- TASKS TO CARRY OUT -
1. Print the stretch of the ViralORFfinder methods text from "Prediction of domains" through "by ChloroP (http://www.cbs.dtu.dk/services/ChloroP/).".
2. Answer these questions from the ViralORFfinder methods text:
(a) Which R package was used to build the ViralORFfinder platform?
(b) What e-value cutoff does BLASTp use to find proteins with high identity?
(c) Which tool predicted chloroplast transit peptides?
3. Go on with the ViralORFfinder methods text from where it stops.

- DOCUMENT SEGMENT -
★ ★ ★ ★

The ViralORFfinder platform (see Code availability) was constructed by Shiny, an R package used to build interactive web applications (https://shiny.rstudio.com). The NCBI ORFfinder (https://www.ncbi.nlm.nih.gov/orffinder/) was used to identify ORFs for each uploaded virus, and the R package Gviz56 was used for visualization; for Supplementary Figs. 1 and 3, 1.2-mer genomic sequences were used. To investigate the conservation of an ORF-encoded protein of choice, this tool creates a small database with the translated sequences from the inputted viral sequences, and BLASTp is used to identify proteins with high identity (e-value ≤ 0.05). Phylogenetic trees were obtained by the R package DECIPHER and visualized by ggtree. Multiple sequence alignments were constructed by ClustalW and visualized by the R package ggmsa (https://cran.r-project.org/web/packages/ggmsa/vignettes/ggmsa.html). Names and NCBI accession numbers of virus species used in this work are listed in Supplementary Tables 26.

Prediction of domains or signals in protein sequences

The prediction of transmembrane domains (TM) was performed by TMHMM (http://www.cbs.dtu.dk/services/TMHMM/) and Phobius (https://phobius.sbc.su.se/). The prediction of nuclear localization signal (NSL) was performed by cNLS Mapper (http://nls-mapper.iab.keio.ac.jp/cgi-bin/NLS_Mapper_form.cgi57,58), The prediction of chloroplast transit peptide (cTP) was performed by ChloroP (http://www.cbs.dtu.dk/services/ChloroP/).

★ ★ ★ ★

- Stored items -
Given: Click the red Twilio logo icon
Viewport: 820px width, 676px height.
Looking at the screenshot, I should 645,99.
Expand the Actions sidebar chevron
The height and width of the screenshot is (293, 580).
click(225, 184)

★ ★ ★ ★

- RESULTS OF THE TASKS -
1.
Prediction of domains or signals in protein sequences

The prediction of transmembrane domains (TM) was performed by TMHMM (http://www.cbs.dtu.dk/services/TMHMM/) and Phobius (https://phobius.sbc.su.se/). The prediction of nuclear localization signal (NSL) was performed by cNLS Mapper (http://nls-mapper.iab.keio.ac.jp/cgi-bin/NLS_Mapper_form.cgi57,58), The prediction of chloroplast transit peptide (cTP) was performed by ChloroP (http://www.cbs.dtu.dk/services/ChloroP/).

2.
(a) Shiny
(b) An e-value of 0.05 or less
(c) ChloroP

3.
Confocal microscopy

Confocal microscopy was performed using a Leica TCS SP8 point scanning confocal microscope (Figs. 2, 3h upper panel, Supplementary Figs. 8, 9, 10a, and 10d) or Zeiss LSM980 confocal microscope (Carl Zeiss) (Figs. 3e, 3h lower panel, Supplementary Fig. 10b, c), with the preset settings for GFP (Ex: 488 nm, Em: 500-550 nm), RFP (Ex: 561 nm, Em: 570-620 nm), YFP (Ex :514 nm, Em: 515–570 nm), or mCherry (Ex: 594 nm, Em: 597–640 nm). For co-localization imaging, the sequential scanning mode was used.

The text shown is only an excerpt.